All of this we know in our bones or from bitter experience with aged parents and other older relatives, friends and mentors. We grow old in the same way as Hemingway said a man went bankrupt — “gradually, then suddenly.” We like to believe it is something that will happen to everyone else, not to us. Or that a miracle cure or clean living will allow us to beat the rap. This is magical thinking.
Emanuel has provoked ire because he is relentlessly clear-eyed not just about the myths of the American Immortal but about the costs to society of prolonging the agony. For a time it was alleged that morbidity could be compressed, that is we could live longer and remain healthy up to the very end. This, too, proves to be wishful thinking.
In fact, the opposite is the case. As our lives have gotten longer, the period in which we are debilitated has also increased. This is why Emanuel, somewhat hyperbolically, says he hopes to die at 75. The odds for a much reduced quality of life rise fast after that age and the societal costs are gigantic.
Ten percent of Medicare patients account for 70 percent of spending. And which patients might those be? Here’s a clue. Thirty percent of all Medicare dollars are spent in the last year of patients’ lives. And even that vast expenditure doesn’t cover the cost. As a result, a third of all Medicare-age patients are essentially bankrupted by paying for old age care not covered by the program.
The feeble, endlessly doctored, demented old don’t just exact a dollars and cents cost on society. There is also a psychic and emotional toll as Emanuel sees it. The younger generation is compelled to care for them, defer to them, postpone their own maturity and are left not just with grief and debt but with scenes of elongated horror to remember. And due to the huge size of the baby boom generation just now approaching 70, this will amount to a tidal wave of social disruption and distortion for the next 30 years.
For all these reasons, Emanuel proposes to have his own memorial service while he is still alive to celebrate a life joyfully lived. Then, after 75, he intends to dispense with much medical care that passes for normal in our abnormal times. He plans to no longer undergo colonoscopies, cardiac stress tests or to take the annual PSA test. He won’t have a pacemaker or defibrillator implanted, heart valve or bypass surgery or cancer treatment. Though he doesn’t say, presume he would also think twice about hip and knee replacements in his latter years. He plans to settle for palliative care when the life-ending malady comes calling and will insist on a DNR — Do Not Resuscitate — order.
This is not as out there as it may sound. A surprising number of physicians have lately gone on record admitting that when it is their turn they intend to refuse the sort of treatment they are regularly expected to provide for patients. Often they do unto others only because patients or their families insist on last ditch efforts or because they fear being sued for practicing anything less than heroic, bankrupting, extreme end-of-life medicine.

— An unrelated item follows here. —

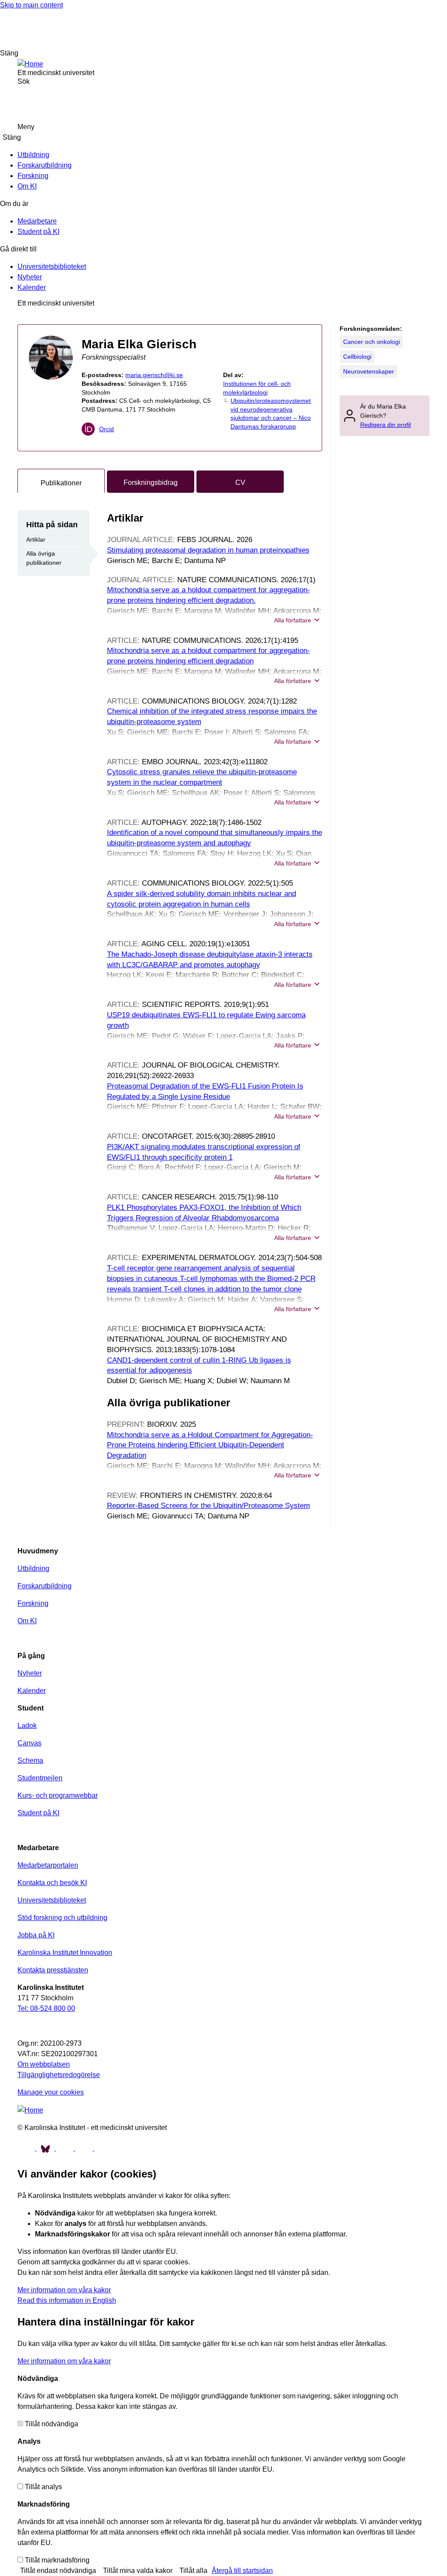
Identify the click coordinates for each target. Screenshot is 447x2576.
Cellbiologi (357, 356)
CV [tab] (240, 482)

I have seen the demise of my own parents, in-laws and several other old people. Most avoided the most dire scenarios, but the end was still far from pretty. In too many cases it was prolonged by surgeries or other grotesque procedures that had no chance of curing but did manage to make the ends of the patients’ lives worse, not better. I, for one, applaud Emanuel’s sane call for moderation in end-of-lie medical care. I hope I will have the sense and courage he espouses to know when enough is enough, to forgo pointless medical gymnastics and to make as graceful an exit as possible.